A SKELE-ton of work!
Friend 1: I HATE YOU!
Friend 2: *cries* b-but i-i didn't s-say that!!
Friend 3: *writes on paper with pencil cuz is so bored*
Me: *points at pencil lead* NOW NOW NOW THIS HAS *LEAD* TO SOME SERIOUS FRIENDSHIP LOSS! Plz shut up.
All my friends: *groan at horrible pun*
Q: Why did the chicken cross the road?
A: To get the Chinese Daily!
Get it? I don't either--I get the New York Times!
Does anyone know Wakanda movie is Black Panther?
I despise lumberjacks. They are always barking up the wrong tree, all bark and no bite.
They just need to leaf people alone or stick with something nicer.
Once, I ate a skunk. It was hard because I didn't get it down the whole way.
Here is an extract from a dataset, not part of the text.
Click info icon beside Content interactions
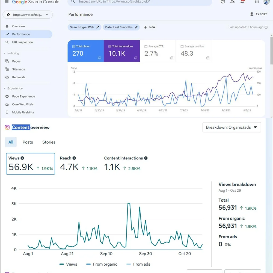Screen dimensions: 273x273 146,158
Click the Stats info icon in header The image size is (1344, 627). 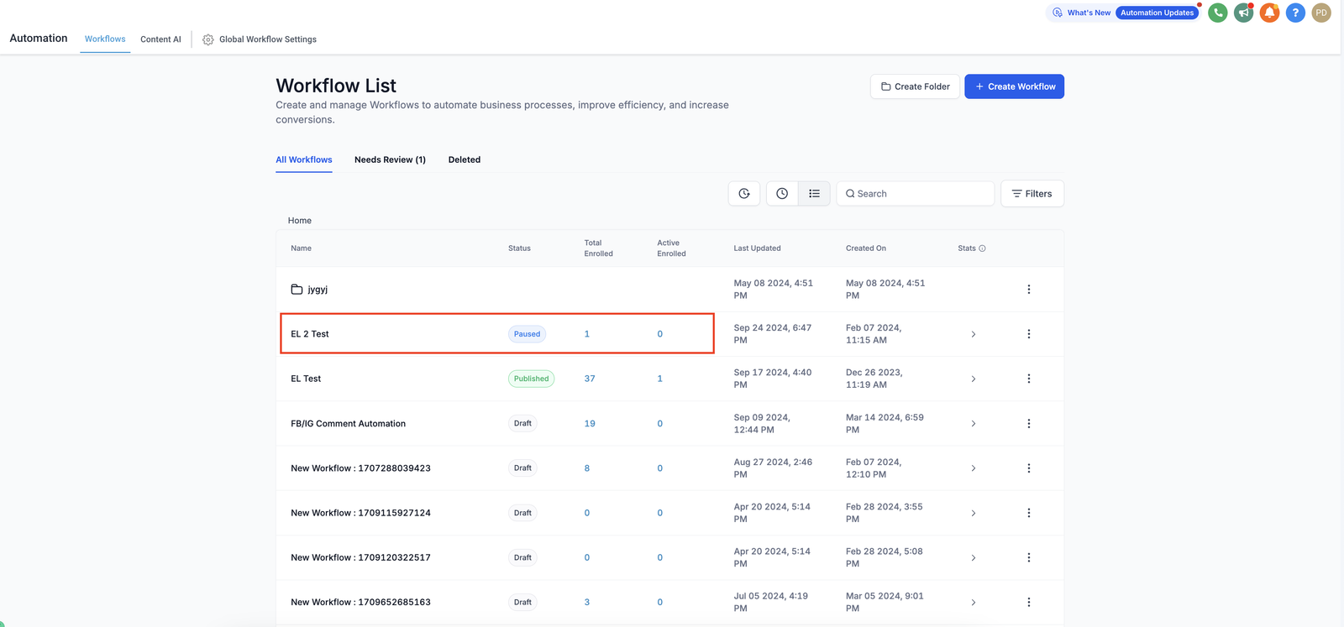point(982,248)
I live in a world made of cheese. Someone stubbed their toe and screamed, "Cheese-its, Christ!"
Have you tried eating a clock?
It's time-consuming!
I told my doctor I ate a bunch of bananas. It wasn’t a very a-peeling experience.
I know that my jokes are never punny but...
Me and my friends were telling puns. My teacher said we should be “pun-ished.”
Can a kangaroo jump higher than a house? Yes, because a house doesn’t jump.